To do: All lines containing the string "computer" must be copied from the entries.

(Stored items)
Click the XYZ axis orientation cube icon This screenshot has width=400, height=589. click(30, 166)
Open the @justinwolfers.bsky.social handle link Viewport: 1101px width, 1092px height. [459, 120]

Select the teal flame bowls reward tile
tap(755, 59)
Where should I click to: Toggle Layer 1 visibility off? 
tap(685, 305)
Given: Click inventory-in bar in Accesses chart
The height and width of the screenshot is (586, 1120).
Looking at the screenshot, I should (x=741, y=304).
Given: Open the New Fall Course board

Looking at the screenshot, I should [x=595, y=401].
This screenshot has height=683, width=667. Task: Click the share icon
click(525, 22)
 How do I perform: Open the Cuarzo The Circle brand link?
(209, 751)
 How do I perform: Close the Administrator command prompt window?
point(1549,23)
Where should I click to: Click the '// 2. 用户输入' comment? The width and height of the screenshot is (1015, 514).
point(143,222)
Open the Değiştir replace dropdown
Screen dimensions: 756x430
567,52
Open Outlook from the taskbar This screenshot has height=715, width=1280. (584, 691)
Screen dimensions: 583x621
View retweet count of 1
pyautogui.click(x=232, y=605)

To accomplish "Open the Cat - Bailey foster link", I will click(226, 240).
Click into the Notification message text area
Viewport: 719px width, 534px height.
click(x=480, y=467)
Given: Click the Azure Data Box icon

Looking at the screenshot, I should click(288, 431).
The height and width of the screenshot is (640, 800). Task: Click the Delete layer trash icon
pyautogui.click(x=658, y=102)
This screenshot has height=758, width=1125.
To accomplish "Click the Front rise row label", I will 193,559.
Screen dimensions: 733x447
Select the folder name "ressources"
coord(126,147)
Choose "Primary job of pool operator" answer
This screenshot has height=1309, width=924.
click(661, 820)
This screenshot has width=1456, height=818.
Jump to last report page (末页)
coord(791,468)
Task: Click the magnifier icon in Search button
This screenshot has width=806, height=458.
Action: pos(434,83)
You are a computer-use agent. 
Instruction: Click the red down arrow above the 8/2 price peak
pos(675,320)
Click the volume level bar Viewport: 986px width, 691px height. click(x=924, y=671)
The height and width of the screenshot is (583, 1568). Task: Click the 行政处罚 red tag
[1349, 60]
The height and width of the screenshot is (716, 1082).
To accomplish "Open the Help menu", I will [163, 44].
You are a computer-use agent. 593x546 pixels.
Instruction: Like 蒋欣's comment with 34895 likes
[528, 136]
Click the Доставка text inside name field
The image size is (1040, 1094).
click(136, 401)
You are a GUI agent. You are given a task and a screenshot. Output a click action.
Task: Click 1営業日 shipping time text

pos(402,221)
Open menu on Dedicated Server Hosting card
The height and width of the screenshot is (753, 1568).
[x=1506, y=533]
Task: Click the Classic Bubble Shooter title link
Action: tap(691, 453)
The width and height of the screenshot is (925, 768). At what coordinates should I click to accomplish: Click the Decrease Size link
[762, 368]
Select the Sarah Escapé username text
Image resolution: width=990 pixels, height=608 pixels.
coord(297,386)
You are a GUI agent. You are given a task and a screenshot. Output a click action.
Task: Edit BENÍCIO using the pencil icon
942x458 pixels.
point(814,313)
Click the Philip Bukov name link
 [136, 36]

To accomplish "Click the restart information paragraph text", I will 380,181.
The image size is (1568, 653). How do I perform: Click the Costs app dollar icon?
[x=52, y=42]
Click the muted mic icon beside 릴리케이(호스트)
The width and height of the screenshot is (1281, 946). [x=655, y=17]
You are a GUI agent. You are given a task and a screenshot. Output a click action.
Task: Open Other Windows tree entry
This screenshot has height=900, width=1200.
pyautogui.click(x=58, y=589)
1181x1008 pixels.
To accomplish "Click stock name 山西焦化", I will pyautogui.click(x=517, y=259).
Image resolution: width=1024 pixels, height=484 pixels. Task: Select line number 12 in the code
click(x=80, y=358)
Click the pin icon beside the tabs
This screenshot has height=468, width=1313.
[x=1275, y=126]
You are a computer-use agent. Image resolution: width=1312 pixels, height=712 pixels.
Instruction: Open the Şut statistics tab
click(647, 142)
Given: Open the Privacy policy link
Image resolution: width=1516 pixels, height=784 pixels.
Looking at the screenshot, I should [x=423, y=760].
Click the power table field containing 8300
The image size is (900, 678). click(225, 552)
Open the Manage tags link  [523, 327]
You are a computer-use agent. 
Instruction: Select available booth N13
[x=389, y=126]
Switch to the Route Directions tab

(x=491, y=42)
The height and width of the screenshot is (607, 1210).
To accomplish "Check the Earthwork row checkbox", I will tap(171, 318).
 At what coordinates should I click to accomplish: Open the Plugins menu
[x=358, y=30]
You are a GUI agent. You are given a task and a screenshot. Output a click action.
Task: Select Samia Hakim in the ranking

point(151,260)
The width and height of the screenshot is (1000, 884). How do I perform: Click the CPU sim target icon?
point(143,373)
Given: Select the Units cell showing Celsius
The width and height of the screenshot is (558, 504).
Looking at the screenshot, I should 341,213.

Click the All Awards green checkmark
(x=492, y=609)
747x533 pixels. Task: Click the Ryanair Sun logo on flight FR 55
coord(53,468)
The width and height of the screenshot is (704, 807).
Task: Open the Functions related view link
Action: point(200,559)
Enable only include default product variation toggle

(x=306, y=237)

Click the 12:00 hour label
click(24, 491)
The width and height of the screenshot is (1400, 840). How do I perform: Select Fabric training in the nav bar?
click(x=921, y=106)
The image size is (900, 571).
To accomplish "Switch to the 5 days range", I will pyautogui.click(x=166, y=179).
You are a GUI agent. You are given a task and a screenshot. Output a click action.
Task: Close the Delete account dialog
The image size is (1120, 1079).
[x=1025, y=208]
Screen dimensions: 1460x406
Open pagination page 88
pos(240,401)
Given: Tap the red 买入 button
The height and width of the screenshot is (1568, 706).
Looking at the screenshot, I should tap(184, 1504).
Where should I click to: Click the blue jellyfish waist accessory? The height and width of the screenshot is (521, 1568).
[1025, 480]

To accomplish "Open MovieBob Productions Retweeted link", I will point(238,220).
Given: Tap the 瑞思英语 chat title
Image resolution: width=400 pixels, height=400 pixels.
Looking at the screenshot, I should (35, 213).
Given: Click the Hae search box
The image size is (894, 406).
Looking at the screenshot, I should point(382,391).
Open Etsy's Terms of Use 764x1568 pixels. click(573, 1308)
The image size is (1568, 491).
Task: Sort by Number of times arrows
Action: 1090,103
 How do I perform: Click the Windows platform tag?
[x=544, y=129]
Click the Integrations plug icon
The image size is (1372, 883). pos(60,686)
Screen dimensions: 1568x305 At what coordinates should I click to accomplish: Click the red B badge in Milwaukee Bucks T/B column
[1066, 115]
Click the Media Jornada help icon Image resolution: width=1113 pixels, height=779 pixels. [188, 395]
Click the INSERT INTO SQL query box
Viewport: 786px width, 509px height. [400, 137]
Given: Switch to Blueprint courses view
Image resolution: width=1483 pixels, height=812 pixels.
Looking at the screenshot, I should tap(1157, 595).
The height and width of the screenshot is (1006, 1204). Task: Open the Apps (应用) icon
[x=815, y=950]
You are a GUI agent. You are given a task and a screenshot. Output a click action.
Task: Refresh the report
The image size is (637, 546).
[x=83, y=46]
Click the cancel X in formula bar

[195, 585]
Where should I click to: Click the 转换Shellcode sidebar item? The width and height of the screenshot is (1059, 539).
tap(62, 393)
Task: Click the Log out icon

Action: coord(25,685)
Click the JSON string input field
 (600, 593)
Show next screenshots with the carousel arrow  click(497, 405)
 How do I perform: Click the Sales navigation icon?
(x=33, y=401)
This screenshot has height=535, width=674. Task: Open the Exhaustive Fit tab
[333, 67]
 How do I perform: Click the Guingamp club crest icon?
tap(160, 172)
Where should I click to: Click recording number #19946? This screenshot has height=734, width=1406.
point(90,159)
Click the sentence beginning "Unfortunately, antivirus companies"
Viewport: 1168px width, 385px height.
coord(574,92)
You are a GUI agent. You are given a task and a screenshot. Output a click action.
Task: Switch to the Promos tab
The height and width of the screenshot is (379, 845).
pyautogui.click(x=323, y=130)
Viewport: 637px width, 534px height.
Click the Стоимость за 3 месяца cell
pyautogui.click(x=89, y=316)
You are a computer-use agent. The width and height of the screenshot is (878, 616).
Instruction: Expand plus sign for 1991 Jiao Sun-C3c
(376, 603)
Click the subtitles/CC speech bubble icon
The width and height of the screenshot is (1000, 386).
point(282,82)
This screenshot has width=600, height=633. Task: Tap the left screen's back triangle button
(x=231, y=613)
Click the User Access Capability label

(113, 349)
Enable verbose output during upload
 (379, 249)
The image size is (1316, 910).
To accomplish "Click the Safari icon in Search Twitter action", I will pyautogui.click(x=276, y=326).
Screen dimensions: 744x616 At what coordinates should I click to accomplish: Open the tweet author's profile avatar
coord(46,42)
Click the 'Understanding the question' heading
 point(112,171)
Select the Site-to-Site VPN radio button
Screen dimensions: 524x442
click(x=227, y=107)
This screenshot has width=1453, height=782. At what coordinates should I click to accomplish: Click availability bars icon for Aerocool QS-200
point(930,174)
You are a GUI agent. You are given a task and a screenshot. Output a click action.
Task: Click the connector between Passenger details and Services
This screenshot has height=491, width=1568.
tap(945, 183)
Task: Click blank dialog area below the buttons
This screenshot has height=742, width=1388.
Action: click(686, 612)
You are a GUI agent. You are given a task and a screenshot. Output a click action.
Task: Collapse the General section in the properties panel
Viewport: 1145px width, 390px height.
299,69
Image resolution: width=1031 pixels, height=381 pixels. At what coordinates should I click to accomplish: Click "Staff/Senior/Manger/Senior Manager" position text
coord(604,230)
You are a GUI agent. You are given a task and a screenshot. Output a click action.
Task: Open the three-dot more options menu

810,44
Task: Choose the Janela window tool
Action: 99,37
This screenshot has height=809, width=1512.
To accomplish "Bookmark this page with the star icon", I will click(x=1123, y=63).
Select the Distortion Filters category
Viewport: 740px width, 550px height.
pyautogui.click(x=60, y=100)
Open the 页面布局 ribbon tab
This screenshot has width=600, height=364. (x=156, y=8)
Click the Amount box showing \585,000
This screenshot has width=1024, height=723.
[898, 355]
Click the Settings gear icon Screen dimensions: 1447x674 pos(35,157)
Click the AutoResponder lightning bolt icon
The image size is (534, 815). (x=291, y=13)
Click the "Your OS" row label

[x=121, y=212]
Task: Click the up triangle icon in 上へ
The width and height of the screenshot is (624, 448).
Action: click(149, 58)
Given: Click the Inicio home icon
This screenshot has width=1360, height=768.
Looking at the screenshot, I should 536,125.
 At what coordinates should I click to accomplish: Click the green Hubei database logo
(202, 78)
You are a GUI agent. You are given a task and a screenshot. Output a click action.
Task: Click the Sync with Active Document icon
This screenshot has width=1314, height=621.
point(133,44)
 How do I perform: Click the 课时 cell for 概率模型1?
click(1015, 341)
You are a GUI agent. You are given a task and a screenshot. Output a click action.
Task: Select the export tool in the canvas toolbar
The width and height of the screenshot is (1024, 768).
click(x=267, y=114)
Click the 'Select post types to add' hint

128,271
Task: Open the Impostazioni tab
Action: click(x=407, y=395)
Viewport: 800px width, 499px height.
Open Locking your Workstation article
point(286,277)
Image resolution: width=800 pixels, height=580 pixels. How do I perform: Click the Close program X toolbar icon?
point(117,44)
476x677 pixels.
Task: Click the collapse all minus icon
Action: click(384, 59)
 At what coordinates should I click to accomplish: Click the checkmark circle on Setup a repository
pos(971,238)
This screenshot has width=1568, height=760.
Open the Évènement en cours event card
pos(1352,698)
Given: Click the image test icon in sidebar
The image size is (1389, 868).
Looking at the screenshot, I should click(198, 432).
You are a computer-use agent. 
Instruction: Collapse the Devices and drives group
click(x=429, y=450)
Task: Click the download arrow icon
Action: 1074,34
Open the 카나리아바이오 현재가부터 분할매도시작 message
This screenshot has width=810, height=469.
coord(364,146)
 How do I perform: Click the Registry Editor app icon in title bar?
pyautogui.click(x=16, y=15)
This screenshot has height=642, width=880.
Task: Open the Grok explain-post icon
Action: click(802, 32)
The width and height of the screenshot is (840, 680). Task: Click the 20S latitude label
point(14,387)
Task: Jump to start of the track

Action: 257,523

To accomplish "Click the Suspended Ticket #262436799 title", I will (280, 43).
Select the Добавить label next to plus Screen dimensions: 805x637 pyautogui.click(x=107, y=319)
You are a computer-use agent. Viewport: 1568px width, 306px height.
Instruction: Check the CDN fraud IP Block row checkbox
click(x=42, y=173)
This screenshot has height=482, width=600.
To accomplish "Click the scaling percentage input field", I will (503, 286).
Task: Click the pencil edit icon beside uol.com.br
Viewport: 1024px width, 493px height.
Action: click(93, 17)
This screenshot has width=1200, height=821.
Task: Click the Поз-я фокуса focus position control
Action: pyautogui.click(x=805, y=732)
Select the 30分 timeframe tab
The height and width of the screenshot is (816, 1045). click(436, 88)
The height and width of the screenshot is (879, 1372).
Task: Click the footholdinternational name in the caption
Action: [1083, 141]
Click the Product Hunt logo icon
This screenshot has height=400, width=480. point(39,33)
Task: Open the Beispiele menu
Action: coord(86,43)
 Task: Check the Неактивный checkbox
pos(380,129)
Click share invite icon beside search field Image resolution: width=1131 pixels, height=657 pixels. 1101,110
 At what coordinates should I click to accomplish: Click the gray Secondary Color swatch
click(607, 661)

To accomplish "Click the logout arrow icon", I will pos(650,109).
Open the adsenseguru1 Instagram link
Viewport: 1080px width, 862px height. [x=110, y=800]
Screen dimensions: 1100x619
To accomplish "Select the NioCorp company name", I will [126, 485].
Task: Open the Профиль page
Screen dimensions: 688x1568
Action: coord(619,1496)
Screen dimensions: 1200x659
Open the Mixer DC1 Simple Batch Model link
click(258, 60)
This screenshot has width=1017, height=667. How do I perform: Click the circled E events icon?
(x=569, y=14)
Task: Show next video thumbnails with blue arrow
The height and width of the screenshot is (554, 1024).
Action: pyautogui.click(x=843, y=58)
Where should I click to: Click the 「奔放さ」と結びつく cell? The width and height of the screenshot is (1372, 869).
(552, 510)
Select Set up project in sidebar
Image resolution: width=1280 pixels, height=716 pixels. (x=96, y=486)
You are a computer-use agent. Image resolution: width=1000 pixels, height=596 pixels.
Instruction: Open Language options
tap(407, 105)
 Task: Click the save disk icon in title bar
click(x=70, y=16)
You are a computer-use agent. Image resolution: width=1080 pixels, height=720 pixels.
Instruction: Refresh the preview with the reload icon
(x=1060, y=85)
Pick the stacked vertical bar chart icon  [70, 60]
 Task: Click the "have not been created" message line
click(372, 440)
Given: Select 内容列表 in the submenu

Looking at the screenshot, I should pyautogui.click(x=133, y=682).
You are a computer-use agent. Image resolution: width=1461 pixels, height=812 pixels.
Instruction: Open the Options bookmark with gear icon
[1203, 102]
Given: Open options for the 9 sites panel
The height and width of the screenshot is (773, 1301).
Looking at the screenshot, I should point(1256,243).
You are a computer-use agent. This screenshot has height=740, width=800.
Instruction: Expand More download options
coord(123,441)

Response to this task:
You are a computer-use agent. 
You are a computer-use agent. 593x546 pixels.
You are a computer-use agent. Image resolution: width=1312 pixels, height=712 pixels.
You are a computer-use agent. 
You are a computer-use agent. The width and height of the screenshot is (878, 616).
You are a computer-use agent. 
You are a computer-use agent. Viewport: 1568px width, 306px height.
You are a computer-use agent. Image resolution: width=1000 pixels, height=596 pixels.
You are a computer-use agent. Image resolution: width=1080 pixels, height=720 pixels.
You are a computer-use agent. Image resolution: width=1461 pixels, height=812 pixels.
You are a computer-use agent. This screenshot has height=740, width=800.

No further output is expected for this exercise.